Başbuğ, "Lozan Barış Antlaşması bu yeni devletin, Türkiye Cumhuriyeti Devleti’nin kuruluş tapusudur. Atatürk ve arkadaşları bu tapuyu zorla, Birinci Dünya Savaşı’nın galiplerinin ellerinden almıştır" değerlendirmesinde bulundu.

İlker Başbuğ'un yazısının ilgili bölümü şöyle:

"Bugün, Lozan Barış Antlaşması’nın imzalanışının 97. yıldönümü. Birinci Dünya Savaşı’nın mağlupları tarih sahnesinden silinirken, Kurtuluş Savaşı sonrasında, Osmanlı İmparatorluğu’nun küllerinden yeni bir devlet doğmuştur. Lozan Barış Antlaşması bu yeni devletin, Türkiye Cumhuriyeti Devleti’nin kuruluş tapusudur. Atatürk ve arkadaşları bu tapuyu zorla, Birinci Dünya Savaşı’nın galiplerinin ellerinden almıştır. Tarihte buna benzer bir olaya pek rastlanamaz.
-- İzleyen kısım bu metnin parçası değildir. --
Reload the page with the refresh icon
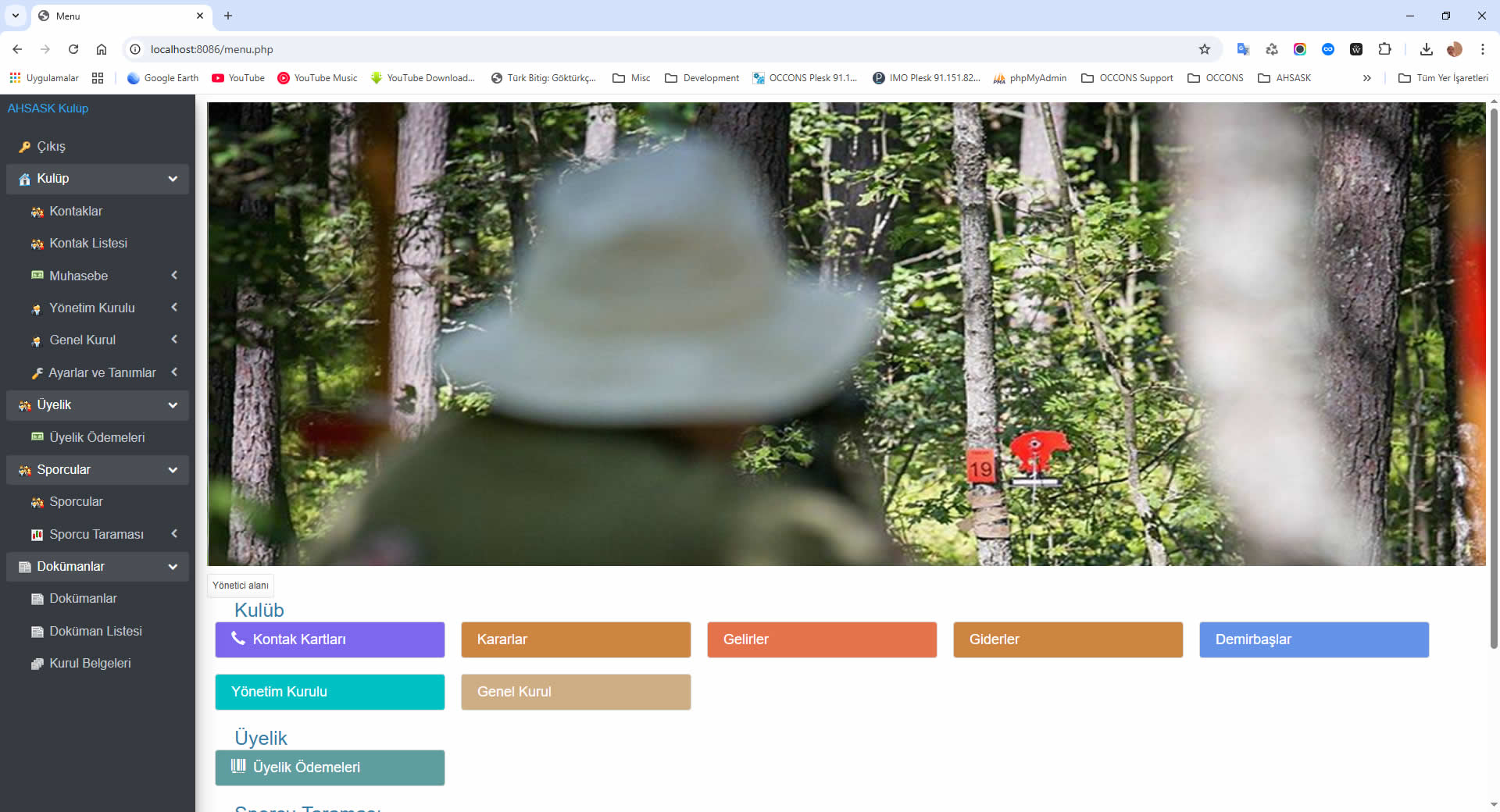Viewport: 1500px width, 812px height. [x=73, y=49]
Bugün Lozan Antlaşması’nı, o günün şartlarını dikkate almadan değerlendirmeye kalkanlara, Lozan Barış Antlaşması’nın mimarlarından birisi olan İsmet İnönü’nün şu sözlerini hatırlamalarını öneririm:

“Milli devletin hudutları azami imkânda kurtarılmıştır. Azami imkânda, çünkü bir memleketin hudutları fiilen kurulmadıkça, yalnız müzakere ile temin olunamaz.”

Bugün bütün dünya M. Kemal Atatürk’ü tanımaktadır. Onu örnek almaktadır. Ona ve yaptıklarına saygı göstermektedir.
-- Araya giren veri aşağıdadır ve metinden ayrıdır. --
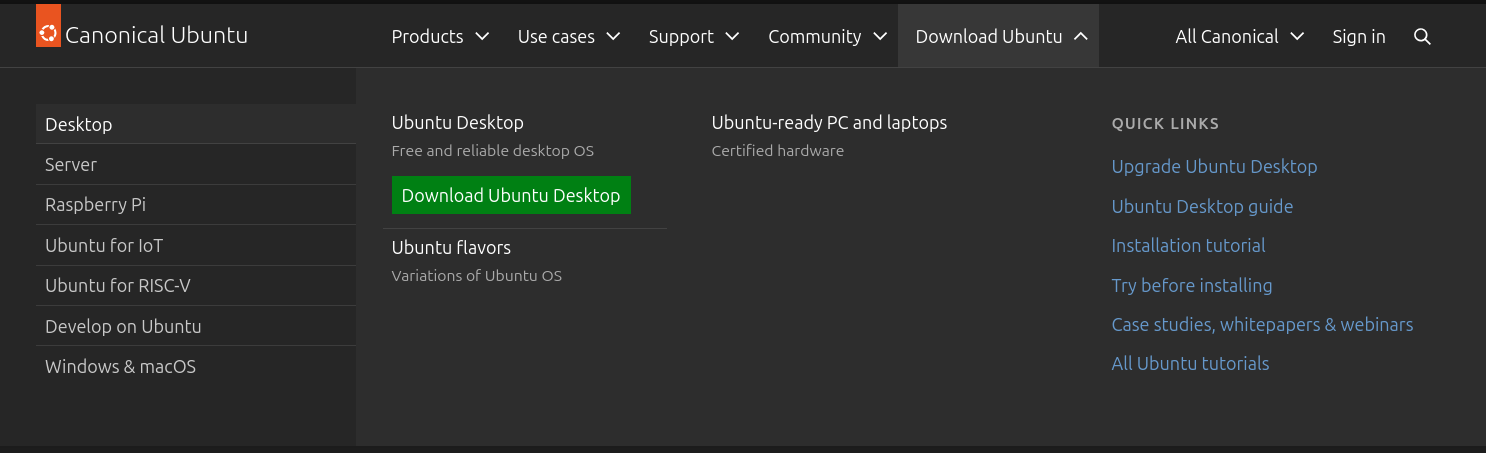
Task: Expand the Products dropdown menu
Action: pyautogui.click(x=440, y=37)
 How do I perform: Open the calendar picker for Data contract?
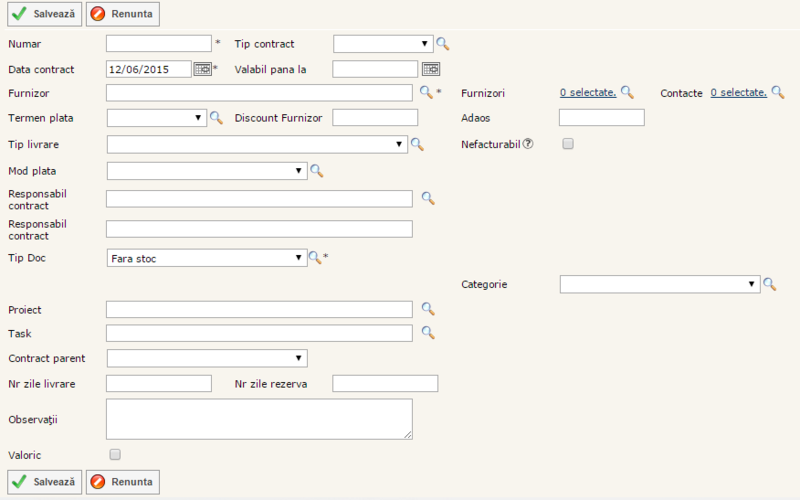[x=202, y=69]
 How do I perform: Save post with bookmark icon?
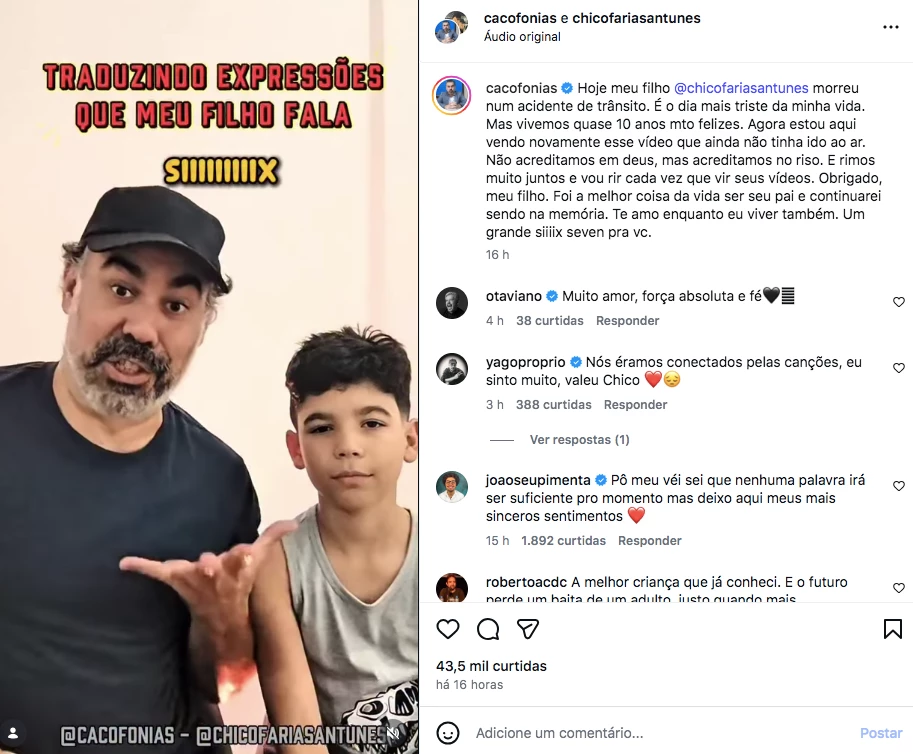click(x=893, y=629)
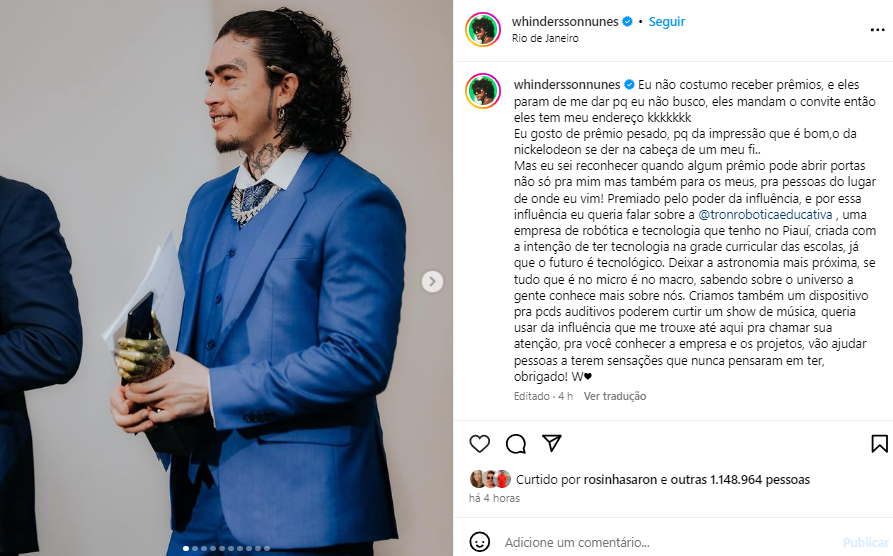
Task: Follow the account via Seguir
Action: (x=667, y=22)
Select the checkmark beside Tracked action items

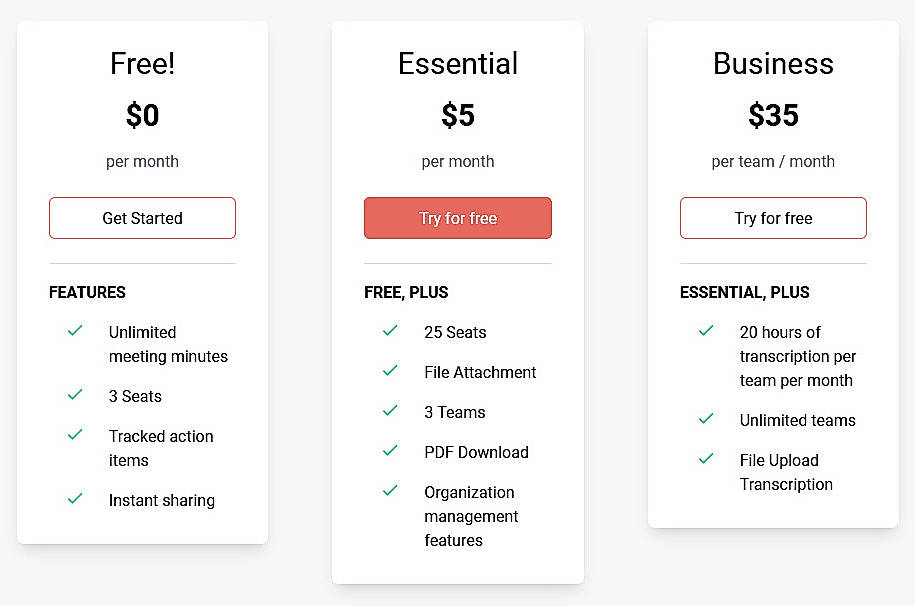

En büyük düşmanlarından birisi olan, zamanın İngiltere Başbakanı Lloyd George;“İnsanlık tarihi birkaç asırda ancak bir dâhi yetiştirebiliyor.

Şu talihsizliğe bakınız ki beklenilen o dâhi, bugün Türkiye’de doğmuştur, elden ne gelebilirdi?” demek zorunda kalmıştır.

Dün olduğu gibi, bugün de Atatürk’e ve onun gerçekleştirdiklerine karşı, haksız ve toplum vicdanını yaralayacak şekilde davranışlarda bulunan az sayıda insanlar olabilir.

Onlara söylenecek söz şudur:

Gerçekler ve Türk milletinin dalga dalga her gün yükselen Atatürk sevgisi karşısında, elinizden ne gelebilir ki?"